Card spending showed solid growth leading into Melbourne shutdown

The latest card spending data from CommBank and NAB have revealed a solid increase in retail spending in the first week of July, compared to the same time last year.

CommBank’s analysis of household credit and debit card spend for the week ending July 3 shows a 12 per cent jump from the same time last year, with spending on household goods and furnishings a whopping 51 per cent higher than the same time last year.

NAB’s spending data shows a 20.9 per cent year-on-year increase in retail spending for the week ending July 4, led by motor vehicles and parts and other store based retailing.

The data from CommBank and NAB include both in-store and online spending.

While both reports break down spending data by state and territory, only CommBank’s data reflects the rise in coronavirus cases in Victoria through the end of June and early July, which forced the state to reinstate stage 3 restrictions on July 8.

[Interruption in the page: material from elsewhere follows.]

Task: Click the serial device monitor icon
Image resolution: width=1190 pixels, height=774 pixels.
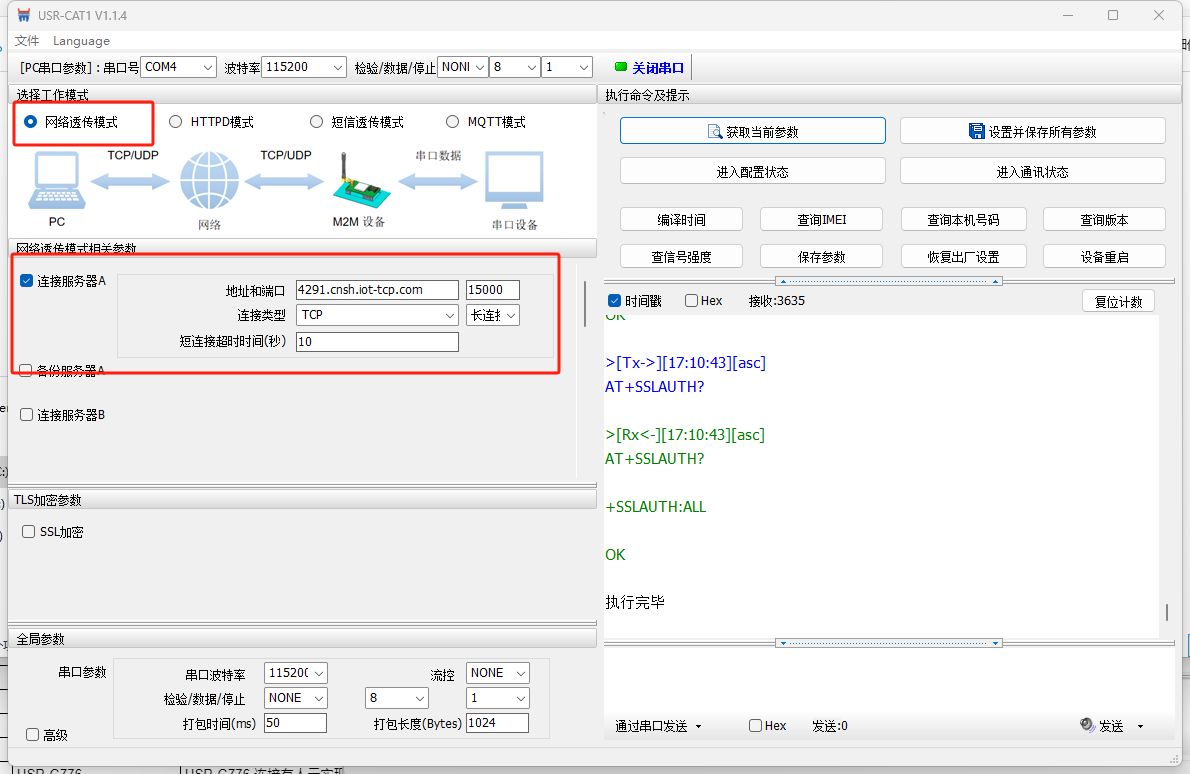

According to CommBank’s data, spending growth was slowest in Victoria in the week ending July 3, when some postcodes and public housing towers in Melbourne were in lockdown.

Growth in spending has been strongest in Tasmania, closely followed by Western Australia, Queensland and South Australia.

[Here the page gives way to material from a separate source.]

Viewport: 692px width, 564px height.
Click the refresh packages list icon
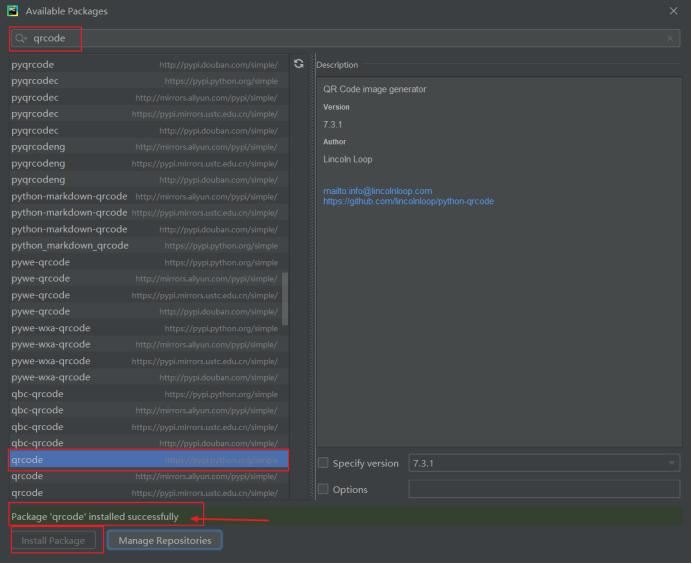click(298, 64)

CommBank’s report also notes that annual growth rates may appear bigger than they actually are due to the decline of cash usage and shift to card spend in recent months.

According to NAB, business conditions have improved from their low-point in March, but remain deeply negative.

The bank’s monthly business survey shows a 10-point improvement in conditions in May, to -24 index points, driven by a 13-point improvement in trading conditions and a 16-point improvement in profitability. Employment saw a more marginal increase.

The industries with the biggest improvement in business conditions in May were manufacturing, construction, retail and recreation & personal, while the services sectors remain notably weaker than the other industries.

Business confidence also rebounded 25 points to -20 index points in May, although it remains at a level last seen in the 1990s recession. Retail is also among the least pessimistic industries, alongside wholesale.

The weak level of confidence combined with historically low levels of forward orders and capacity utilisation suggest business conditions will not return to positive territory in the near term, NAB said.